Most players in this space are marketing themselves as industry-agnostic solutions. But we have seen some distinction, as solutions with more of a mid-market customer base tend to be more turnkey and serve less complex industries. Others have had more of an enterprise focus, tending to serve more complex industries with highly configurable solutions.

That said, as the market grows, we believe this will further segment toward industry focus given the complexity of reporting and the need for strong data management. The bulk of consolidation around certain industry specializations is still a few years off. Still, we’ve seen early evidence of this, as companies pursue unique and large industries like real estate and financial services, and some very early-stage startups address other areas. Private equity or industries with robust supply chain reporting have also been seen as attractive targets, given their potential to accelerate distribution through network effects.

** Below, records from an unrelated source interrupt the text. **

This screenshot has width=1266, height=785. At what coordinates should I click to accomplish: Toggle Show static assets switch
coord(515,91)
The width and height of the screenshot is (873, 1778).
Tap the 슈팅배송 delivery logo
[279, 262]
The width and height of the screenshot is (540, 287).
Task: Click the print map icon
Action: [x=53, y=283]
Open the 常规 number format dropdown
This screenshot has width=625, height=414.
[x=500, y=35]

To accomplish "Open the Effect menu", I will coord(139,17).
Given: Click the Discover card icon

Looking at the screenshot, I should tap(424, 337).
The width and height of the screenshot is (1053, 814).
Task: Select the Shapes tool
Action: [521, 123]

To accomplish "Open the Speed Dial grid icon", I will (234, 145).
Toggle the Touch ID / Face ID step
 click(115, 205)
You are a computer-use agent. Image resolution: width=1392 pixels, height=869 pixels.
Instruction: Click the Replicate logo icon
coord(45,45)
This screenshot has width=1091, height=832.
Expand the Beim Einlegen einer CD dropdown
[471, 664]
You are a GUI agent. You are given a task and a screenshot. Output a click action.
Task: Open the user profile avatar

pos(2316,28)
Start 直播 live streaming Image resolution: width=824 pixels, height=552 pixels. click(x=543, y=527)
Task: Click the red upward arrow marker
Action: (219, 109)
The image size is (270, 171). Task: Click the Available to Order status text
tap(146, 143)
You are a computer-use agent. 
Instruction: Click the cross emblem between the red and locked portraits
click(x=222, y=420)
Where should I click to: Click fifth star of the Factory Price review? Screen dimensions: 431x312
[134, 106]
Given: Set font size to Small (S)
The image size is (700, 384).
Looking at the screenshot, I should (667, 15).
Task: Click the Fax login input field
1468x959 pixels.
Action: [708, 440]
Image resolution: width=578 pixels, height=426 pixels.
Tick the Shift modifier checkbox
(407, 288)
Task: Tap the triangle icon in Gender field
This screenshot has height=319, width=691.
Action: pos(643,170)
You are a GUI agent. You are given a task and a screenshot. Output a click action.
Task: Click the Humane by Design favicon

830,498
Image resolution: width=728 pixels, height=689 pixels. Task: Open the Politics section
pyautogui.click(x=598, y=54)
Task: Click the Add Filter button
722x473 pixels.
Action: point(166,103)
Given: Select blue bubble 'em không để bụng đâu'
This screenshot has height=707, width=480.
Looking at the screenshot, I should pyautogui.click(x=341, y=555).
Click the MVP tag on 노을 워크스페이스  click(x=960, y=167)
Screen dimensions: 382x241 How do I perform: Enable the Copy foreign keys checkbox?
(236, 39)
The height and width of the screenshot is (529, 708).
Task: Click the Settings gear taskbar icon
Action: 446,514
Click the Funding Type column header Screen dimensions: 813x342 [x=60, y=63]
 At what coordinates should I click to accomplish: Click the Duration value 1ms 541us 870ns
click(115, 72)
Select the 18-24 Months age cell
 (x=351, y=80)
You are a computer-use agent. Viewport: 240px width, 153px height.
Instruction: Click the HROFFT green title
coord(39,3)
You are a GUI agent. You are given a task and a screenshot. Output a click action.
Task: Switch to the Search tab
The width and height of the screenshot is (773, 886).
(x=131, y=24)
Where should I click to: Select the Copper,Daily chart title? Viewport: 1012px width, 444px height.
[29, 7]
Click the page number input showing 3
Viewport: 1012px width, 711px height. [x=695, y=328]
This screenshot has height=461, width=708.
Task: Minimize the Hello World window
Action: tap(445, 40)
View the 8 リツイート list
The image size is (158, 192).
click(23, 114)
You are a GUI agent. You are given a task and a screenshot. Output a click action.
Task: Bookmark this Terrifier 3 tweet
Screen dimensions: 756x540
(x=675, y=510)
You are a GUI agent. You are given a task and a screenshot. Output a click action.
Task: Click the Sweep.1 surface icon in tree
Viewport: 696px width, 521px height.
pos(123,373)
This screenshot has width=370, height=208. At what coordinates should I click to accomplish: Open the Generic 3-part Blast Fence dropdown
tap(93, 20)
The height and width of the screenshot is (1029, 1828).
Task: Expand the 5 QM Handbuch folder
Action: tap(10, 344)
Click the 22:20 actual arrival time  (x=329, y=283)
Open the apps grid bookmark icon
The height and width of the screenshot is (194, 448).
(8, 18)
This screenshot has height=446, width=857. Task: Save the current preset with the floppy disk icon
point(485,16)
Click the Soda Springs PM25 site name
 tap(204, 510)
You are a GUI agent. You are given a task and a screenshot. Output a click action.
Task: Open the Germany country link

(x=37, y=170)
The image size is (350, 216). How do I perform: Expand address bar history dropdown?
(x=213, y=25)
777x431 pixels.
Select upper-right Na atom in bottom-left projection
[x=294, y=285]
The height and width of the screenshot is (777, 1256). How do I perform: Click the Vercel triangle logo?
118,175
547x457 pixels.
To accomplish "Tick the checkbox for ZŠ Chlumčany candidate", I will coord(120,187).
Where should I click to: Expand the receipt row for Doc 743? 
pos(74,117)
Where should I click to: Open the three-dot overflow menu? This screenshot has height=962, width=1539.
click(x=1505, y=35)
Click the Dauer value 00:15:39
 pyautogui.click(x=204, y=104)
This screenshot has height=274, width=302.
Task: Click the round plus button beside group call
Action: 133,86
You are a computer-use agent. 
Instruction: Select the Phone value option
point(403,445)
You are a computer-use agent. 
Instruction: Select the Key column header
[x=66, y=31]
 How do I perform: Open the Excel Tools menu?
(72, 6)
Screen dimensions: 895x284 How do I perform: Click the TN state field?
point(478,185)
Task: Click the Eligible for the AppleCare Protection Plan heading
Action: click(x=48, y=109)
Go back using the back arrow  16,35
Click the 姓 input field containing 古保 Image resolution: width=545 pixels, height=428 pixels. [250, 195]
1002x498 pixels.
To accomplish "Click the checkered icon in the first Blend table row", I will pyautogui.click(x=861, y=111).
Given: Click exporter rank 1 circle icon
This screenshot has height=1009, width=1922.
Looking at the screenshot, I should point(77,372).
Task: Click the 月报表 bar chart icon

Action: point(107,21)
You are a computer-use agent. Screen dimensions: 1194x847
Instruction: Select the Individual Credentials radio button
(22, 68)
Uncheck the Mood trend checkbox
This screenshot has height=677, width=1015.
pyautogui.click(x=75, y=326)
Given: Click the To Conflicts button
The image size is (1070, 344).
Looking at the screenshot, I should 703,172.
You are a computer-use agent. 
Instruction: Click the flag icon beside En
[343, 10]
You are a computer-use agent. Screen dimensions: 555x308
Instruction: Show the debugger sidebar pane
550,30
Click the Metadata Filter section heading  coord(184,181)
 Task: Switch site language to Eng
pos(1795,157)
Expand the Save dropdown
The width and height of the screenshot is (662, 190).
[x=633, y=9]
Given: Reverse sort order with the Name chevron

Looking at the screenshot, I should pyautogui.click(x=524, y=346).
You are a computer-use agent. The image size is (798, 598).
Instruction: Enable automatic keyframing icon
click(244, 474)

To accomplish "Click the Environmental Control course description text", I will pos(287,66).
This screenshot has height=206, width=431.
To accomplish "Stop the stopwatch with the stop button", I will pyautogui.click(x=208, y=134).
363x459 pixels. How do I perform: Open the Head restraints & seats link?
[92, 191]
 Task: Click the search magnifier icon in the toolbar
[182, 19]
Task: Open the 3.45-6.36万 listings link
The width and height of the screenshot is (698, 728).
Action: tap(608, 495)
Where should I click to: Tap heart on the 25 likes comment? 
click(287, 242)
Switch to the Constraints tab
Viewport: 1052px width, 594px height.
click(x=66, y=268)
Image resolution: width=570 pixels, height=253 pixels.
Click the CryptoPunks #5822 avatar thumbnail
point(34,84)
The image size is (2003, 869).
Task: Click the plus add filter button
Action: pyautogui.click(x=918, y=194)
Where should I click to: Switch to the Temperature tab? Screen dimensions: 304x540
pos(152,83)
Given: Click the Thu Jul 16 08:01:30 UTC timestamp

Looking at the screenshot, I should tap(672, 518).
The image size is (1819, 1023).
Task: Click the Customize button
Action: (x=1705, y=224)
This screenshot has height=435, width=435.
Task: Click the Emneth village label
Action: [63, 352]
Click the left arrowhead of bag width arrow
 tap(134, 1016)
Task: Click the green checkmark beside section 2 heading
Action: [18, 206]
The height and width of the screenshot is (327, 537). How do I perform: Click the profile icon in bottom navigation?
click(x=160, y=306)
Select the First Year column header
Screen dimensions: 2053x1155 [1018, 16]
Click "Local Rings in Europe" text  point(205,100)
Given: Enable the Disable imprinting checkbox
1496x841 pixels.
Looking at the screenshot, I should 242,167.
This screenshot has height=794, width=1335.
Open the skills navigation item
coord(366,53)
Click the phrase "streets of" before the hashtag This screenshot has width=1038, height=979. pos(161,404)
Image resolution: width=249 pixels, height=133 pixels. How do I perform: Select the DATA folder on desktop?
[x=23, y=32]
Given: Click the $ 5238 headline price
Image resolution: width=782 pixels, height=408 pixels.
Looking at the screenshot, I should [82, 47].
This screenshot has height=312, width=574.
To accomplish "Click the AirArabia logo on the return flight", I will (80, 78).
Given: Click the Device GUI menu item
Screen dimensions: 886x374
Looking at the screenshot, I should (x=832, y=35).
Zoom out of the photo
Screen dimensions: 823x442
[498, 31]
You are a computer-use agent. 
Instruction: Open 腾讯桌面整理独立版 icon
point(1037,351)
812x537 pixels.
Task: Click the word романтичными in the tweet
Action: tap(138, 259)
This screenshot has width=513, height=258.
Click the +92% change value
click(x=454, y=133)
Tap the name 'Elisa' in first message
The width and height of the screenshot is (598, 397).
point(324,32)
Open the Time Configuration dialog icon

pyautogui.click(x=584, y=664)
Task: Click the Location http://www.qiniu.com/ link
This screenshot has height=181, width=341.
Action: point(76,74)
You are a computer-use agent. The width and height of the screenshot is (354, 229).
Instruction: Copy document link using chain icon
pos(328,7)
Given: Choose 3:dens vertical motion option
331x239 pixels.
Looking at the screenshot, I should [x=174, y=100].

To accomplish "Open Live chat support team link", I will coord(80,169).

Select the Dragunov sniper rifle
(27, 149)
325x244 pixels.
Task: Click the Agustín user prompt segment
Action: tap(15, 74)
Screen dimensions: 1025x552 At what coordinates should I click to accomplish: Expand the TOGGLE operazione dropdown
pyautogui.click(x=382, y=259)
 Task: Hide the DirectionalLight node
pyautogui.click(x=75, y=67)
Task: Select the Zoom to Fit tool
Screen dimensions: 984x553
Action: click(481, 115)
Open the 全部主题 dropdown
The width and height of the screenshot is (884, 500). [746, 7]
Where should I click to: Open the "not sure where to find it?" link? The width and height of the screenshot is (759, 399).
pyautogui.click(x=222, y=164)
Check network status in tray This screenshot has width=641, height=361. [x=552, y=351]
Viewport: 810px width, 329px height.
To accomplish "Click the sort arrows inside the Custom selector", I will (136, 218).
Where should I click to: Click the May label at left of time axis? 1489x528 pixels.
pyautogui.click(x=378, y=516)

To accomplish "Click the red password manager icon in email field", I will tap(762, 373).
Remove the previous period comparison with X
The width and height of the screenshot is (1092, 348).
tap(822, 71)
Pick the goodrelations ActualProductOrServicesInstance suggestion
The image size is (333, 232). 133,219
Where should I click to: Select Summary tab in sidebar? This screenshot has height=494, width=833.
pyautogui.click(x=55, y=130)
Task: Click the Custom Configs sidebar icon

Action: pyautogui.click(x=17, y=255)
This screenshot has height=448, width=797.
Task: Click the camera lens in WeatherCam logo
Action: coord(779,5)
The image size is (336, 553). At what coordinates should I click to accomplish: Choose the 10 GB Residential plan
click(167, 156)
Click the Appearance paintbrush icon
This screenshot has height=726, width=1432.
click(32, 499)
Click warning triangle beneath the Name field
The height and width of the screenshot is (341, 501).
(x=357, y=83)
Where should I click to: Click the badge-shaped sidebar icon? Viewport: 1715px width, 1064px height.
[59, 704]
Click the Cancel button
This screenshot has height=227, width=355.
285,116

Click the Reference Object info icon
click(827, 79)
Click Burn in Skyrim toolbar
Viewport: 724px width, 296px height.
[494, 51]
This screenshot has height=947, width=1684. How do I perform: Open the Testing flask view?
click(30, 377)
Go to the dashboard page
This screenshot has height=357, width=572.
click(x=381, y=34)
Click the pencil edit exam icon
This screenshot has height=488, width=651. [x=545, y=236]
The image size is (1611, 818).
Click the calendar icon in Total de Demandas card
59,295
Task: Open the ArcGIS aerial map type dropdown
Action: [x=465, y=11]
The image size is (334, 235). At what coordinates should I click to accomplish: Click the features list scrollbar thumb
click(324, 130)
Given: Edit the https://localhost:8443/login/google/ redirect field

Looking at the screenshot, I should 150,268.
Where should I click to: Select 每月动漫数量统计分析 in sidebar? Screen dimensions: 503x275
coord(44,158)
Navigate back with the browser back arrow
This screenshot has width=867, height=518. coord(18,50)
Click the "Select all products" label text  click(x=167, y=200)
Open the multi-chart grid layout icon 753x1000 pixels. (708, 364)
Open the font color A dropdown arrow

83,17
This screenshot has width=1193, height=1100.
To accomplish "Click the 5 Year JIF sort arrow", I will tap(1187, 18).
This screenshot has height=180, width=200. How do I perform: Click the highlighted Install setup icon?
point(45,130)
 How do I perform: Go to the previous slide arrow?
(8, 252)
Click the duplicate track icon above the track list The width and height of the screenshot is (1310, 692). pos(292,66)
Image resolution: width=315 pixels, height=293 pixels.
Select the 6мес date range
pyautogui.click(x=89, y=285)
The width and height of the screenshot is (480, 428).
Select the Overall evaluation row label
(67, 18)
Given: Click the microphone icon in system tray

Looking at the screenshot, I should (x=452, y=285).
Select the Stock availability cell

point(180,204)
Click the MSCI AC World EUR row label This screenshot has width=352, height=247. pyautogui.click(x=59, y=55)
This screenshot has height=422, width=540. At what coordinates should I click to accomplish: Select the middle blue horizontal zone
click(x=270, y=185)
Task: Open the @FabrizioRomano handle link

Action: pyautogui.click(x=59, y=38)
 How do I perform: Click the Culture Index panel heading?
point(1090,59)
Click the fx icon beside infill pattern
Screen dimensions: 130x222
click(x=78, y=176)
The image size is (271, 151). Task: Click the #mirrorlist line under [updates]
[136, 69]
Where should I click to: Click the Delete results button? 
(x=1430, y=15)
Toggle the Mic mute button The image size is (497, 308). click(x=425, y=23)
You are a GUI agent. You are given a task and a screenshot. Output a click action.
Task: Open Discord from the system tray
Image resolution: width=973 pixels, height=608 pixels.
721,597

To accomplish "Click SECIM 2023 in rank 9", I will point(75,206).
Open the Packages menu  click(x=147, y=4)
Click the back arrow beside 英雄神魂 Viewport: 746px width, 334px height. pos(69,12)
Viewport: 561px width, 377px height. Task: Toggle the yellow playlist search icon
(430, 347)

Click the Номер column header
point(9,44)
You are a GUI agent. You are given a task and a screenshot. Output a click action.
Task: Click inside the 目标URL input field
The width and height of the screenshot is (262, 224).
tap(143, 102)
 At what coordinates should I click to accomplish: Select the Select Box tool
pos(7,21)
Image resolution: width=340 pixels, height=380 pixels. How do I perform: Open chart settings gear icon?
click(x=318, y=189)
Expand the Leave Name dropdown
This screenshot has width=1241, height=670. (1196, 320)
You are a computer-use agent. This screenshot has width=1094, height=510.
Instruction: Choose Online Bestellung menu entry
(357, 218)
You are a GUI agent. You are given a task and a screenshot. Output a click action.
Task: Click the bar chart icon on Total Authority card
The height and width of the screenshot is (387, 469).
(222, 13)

What does this consolidation mean for industry participants?

Consolidation is impacting all industry participants. What should stakeholders keep in mind?

1.     Customers, be patient as the space evolves. The meaningful investment being made will create a strong set of world-class solutions that solve pain points, meet regulatory requirements and meet the unique needs of each company.

2.     Acquirers, dig in to understand consolidation so far — and what’s to come. You may need to move quickly and be flexible or creative in entering this dynamic space, which will likely require a combination of buy and build.

3.    Software vendors, prepare for continued and meaningful disruption. Expect a constant stream of new and well-capitalized entrants able to spend significantly on marketing, and more players going to market with end-to-end offerings. For example, some EHSQ providers are offering ESG solutions for free to retain or win customers. Consider how you can best compete, whether by continuing your current trajectory, strategically repositioning, partnering or raising additional capital. 

Summary

Understanding how consolidation is unfolding can help customers, acquirers and software vendors adapt strategies to fit into that market map today, and time funding and eventual exits accordingly.